### THE DATA

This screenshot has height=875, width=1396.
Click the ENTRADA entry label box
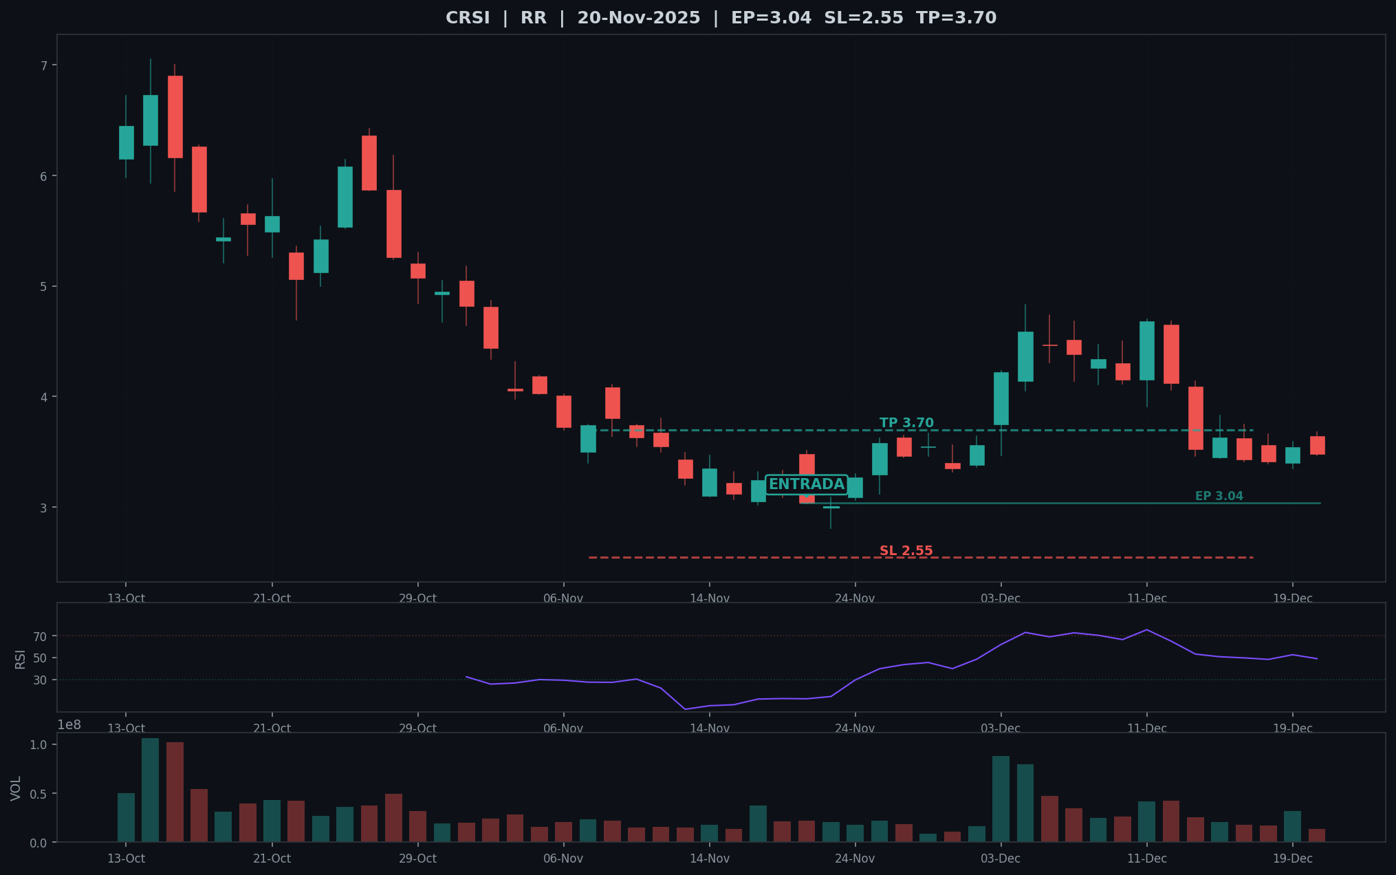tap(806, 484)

--

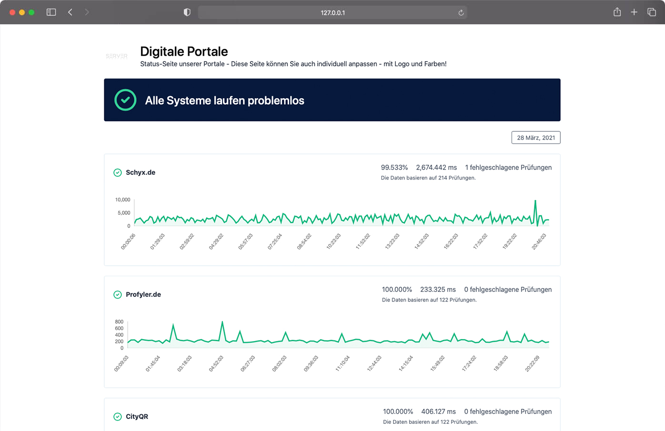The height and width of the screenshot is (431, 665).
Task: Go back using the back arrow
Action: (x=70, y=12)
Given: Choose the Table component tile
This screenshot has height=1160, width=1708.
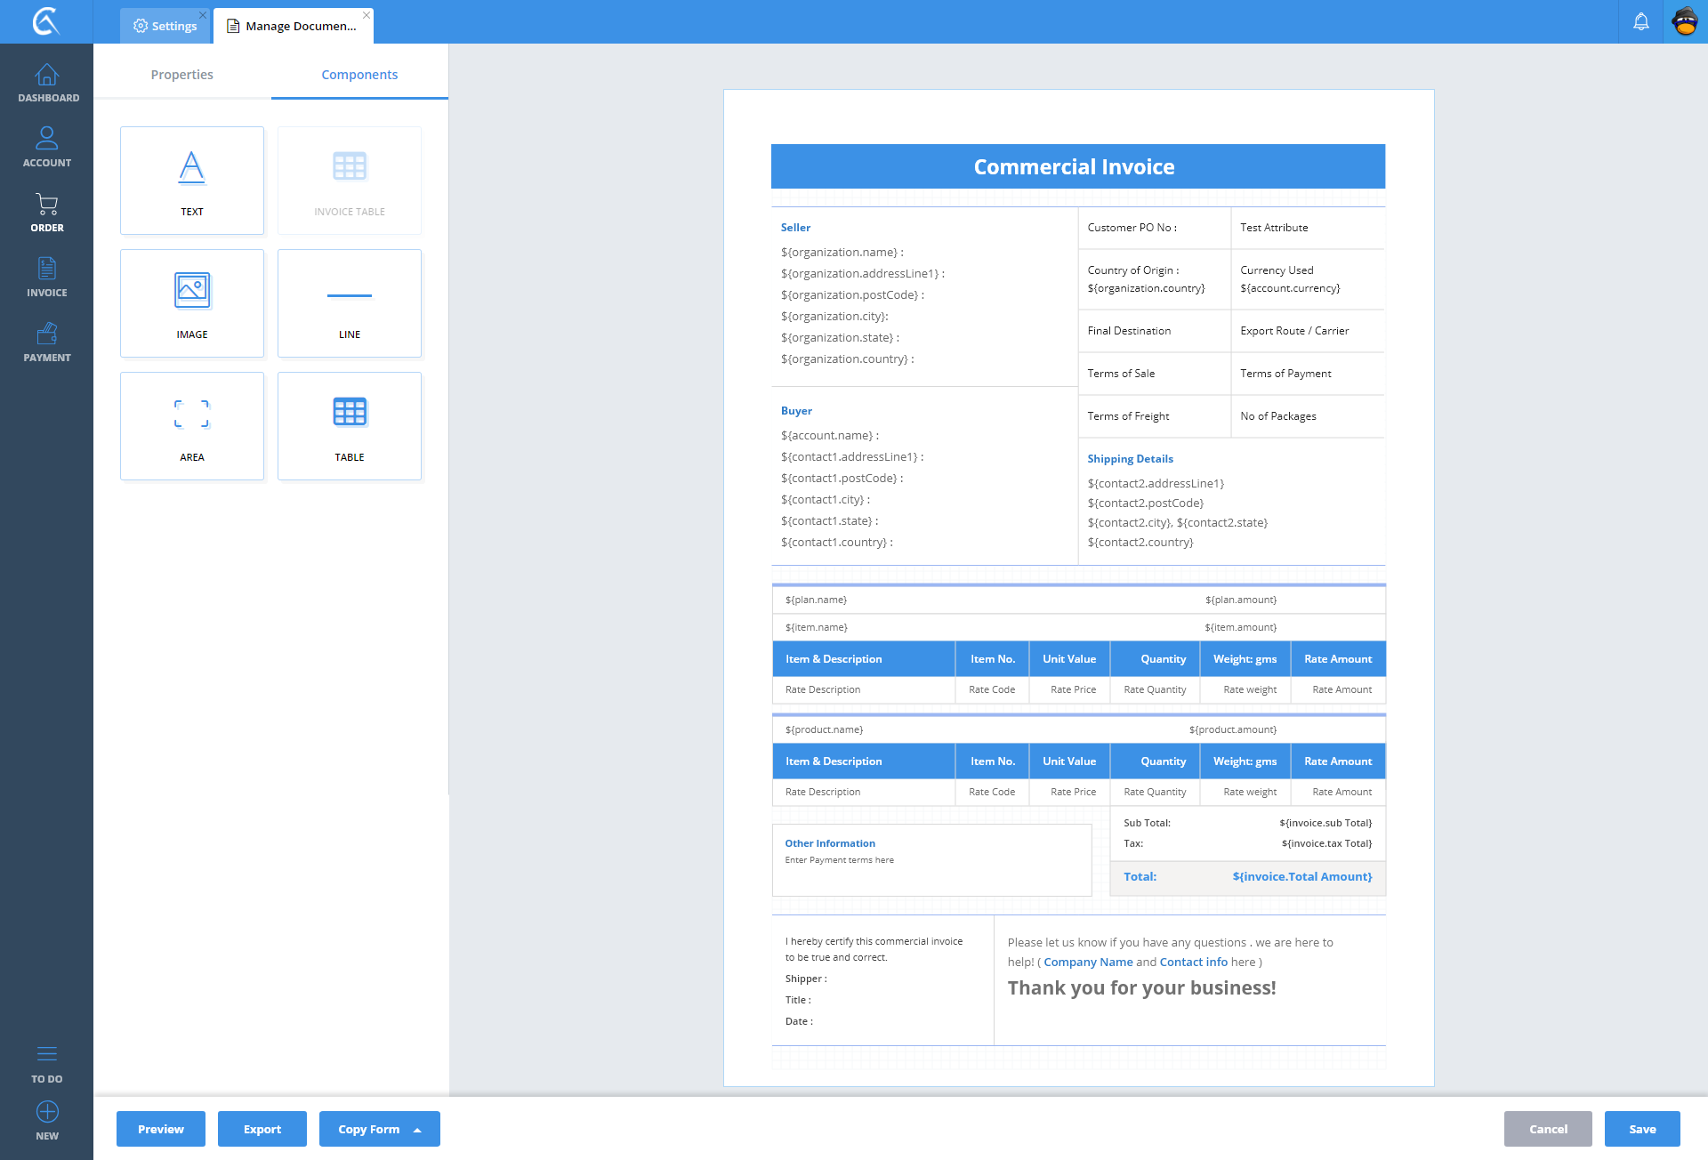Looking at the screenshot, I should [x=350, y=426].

### AIM
Put the lines into a Markdown table with the columns Index and Line. Begin at the line that has "This screenshot has height=875, width=1396.", stop after the line that has "tap(806, 484)", skip any blank lines, and leave the pictures out.

### OUTPUT FOR THIS EXERCISE
| Index | Line |
|---|---|
| 1 | This screenshot has height=875, width=1396. |
| 2 | Click the ENTRADA entry label box |
| 3 | tap(806, 484) |